A desvalorização do trabalho voluntário no Brasil

Enviada em 26/03/2021

Na base do pensamento de Mário Sérgio Cortella,filósofo brasileiro, está o pressuposto de que é imprescindível diligir a ética a fim de não anestesiar a consciência individual e obstar banalizações. Nessa lógica, tal princípio ratifica-se ao considerar o trabalho voluntário como pujante impulsionador da manutenção dos valores morais na sociedade contemporânea cujas adversidades não são negligenciadas  pelo altruísmo dos agentes voluntariados, haja vista o exorbitante anseio pelo bem-estar social. Entretanto, a ação voluntária no Brasil está submetida a ininterrupta desvalorização advinda não só de injúrias relacionadas a gestão das instituições, bem como do exíguo recurso financeiro disponível para as ações.

Precipuamente, cabe abordar que as atividades voluntárias estão sujeitas a exarcebadas injúrias que controvertem e desprestigiam sua gestão. Segundo Alfred Montapert, filósofo francês, o indíviduo é resposável pelo efeito exercido sobre o outro, construtivo ou destrutivo. Nesse sentido, a sociedade brasileira, por ser embasada na crença capitalista de que os lucros são inerentes ao ofício, propende a contestar uma dinâmica fundamentada na ausência de fins profícuos, no senso puramente cívico e na gerência humanitarista. Desse modo, a aversão aos aparatos voluntários, a partir das inculpações de administração flexível e transgressora, desmotiva os atos solidários e seus efeitos benevolentes à ala desprovida da comunidade.

Ademais, a exígua disponibilidade de recursos financeiros não sustenta os projetos e mecanismos das instituições alternativas. De acordo com Ayan Rand, filósofa humanista, o capital é uma das vitais ferramentas para o desenvolvimento das fundações no âmbito vigente. Nessa perspectiva, com o intuito de prover o auxílio às esferas marginalizadas , as coorporações voluntárias demandam profusos espólios para adquirir e distribuir bens de primeira necessidade, atendimentos médicos, infraestrutura e utensílios emergenciais. Dessa forma, a escassez de capital não assegura a perduração das ações solidárias e, por conseguinte, estas têm sua relevância abstraída.

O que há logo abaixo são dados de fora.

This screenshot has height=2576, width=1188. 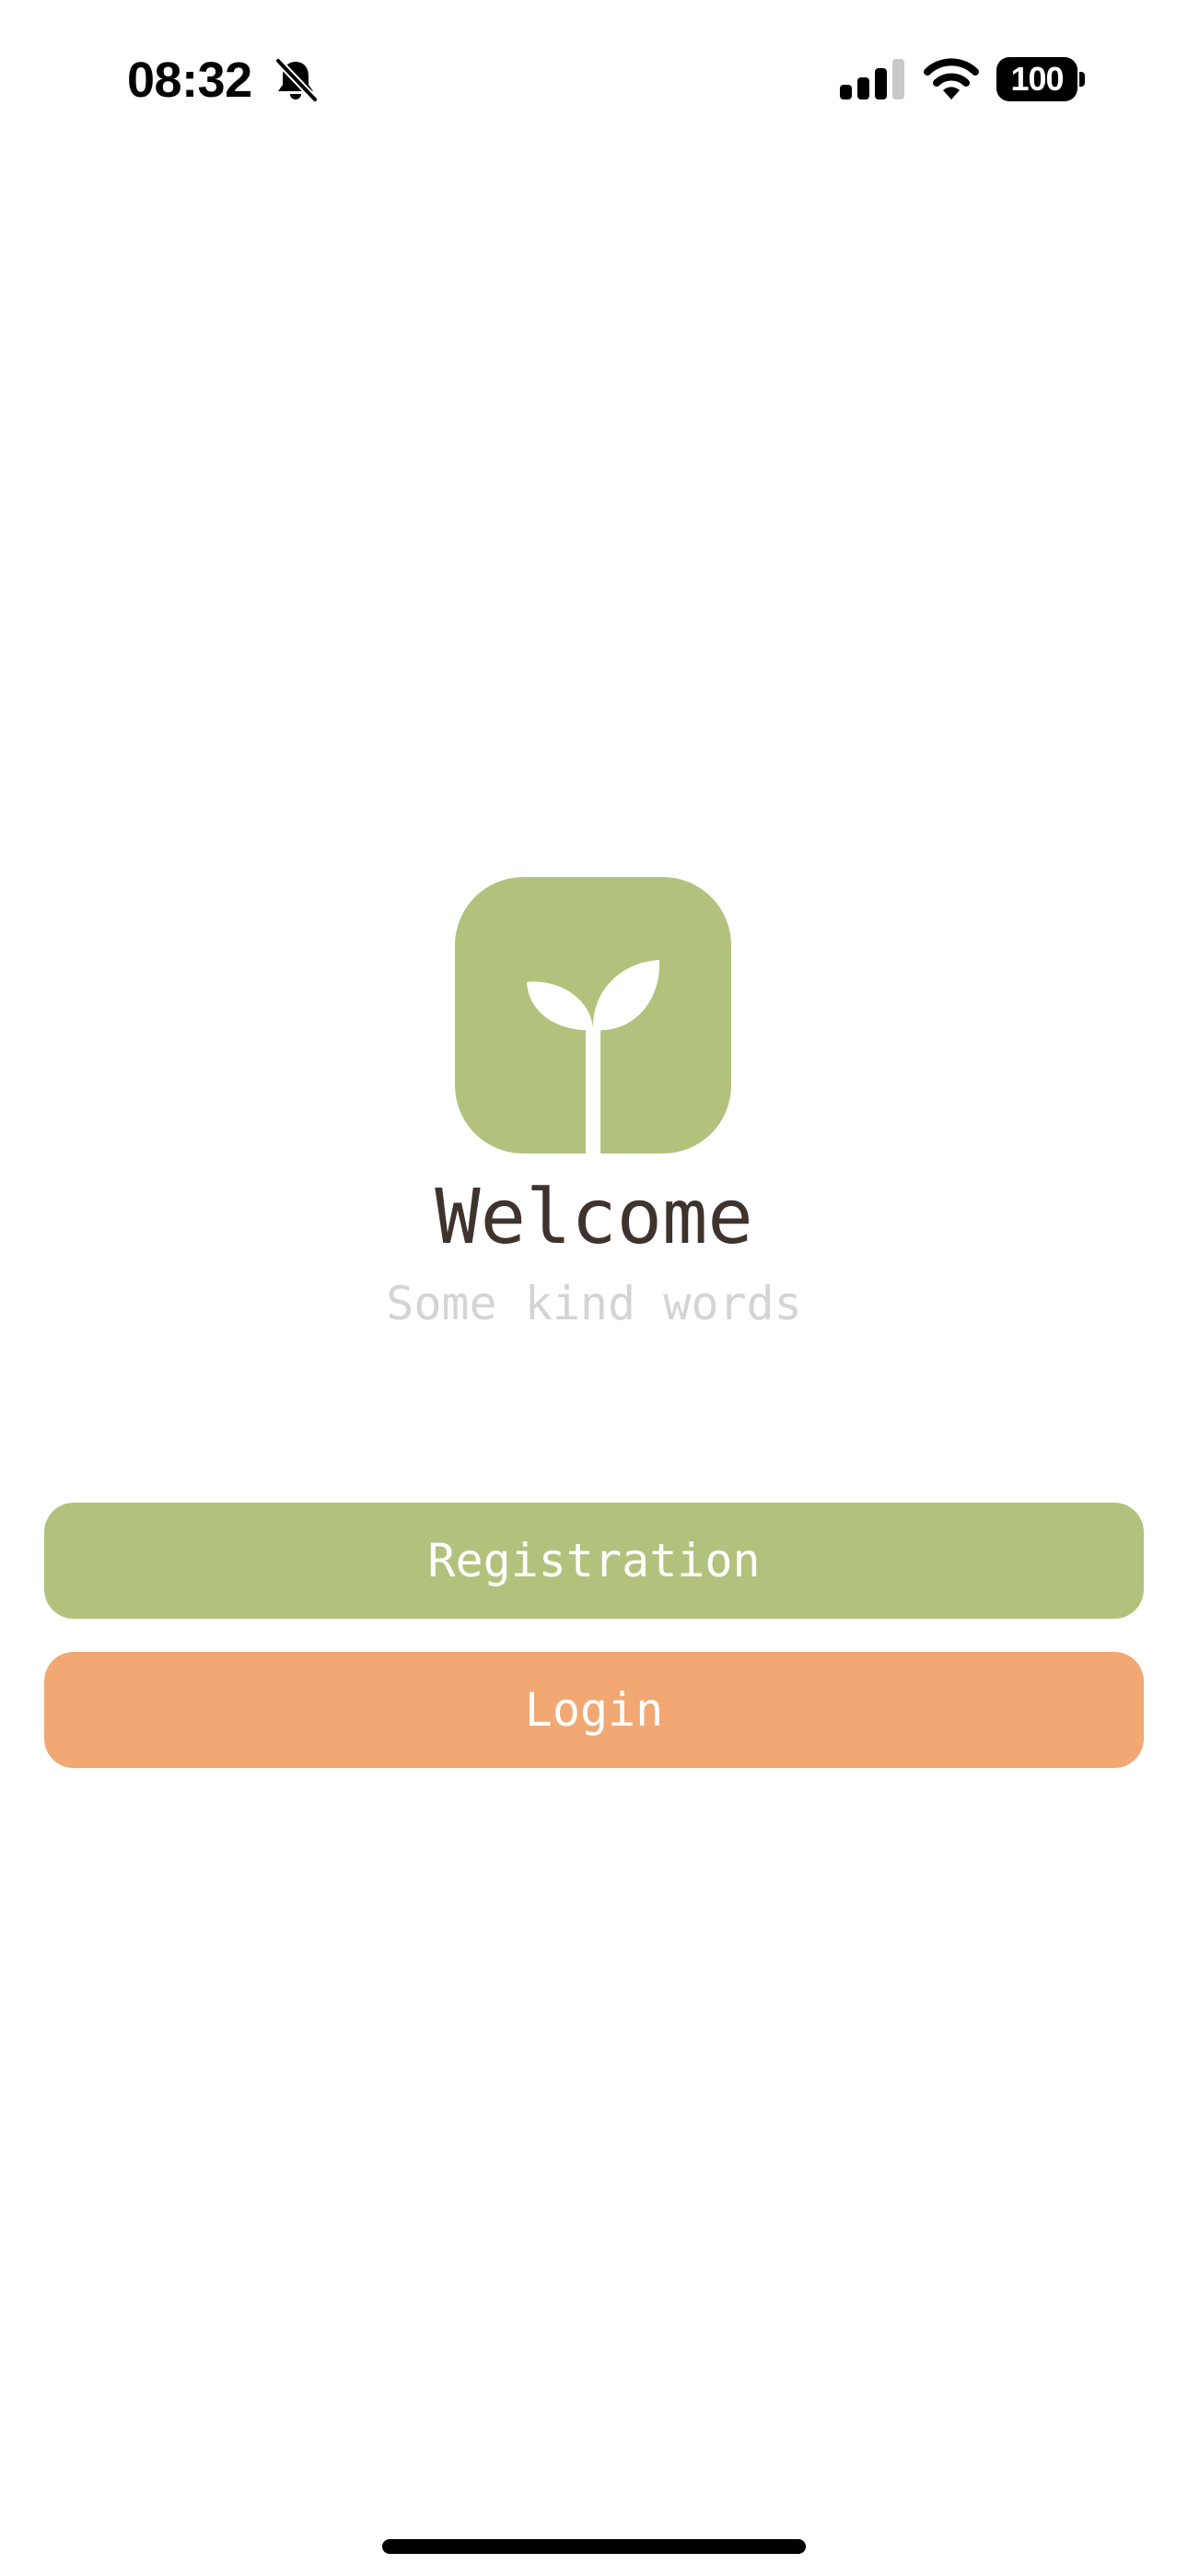 I want to click on battery-level: 100, so click(x=1037, y=79).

Diante dos supracitados,  torna-se evidente que a desvalorização do trabalho voluntário no Brasil é progressiva conforme a imposição de empecilhos pela sociedade. Portanto, urge que o Ministério da Educação, juntamente as mídias sociais e propagandistas, promova o reconhecimento das concepções dos voluntariados por intermédio da divulgação de projetos de cunho social e informativo, além de incentivar doações e a prática da solidariedade a partir de atividades extracurriculares em corpos estudantis. Assim, a valorização do ato voluntário será desenvolvida e perpetuará os principior morais e éticos na comunidade brasileira.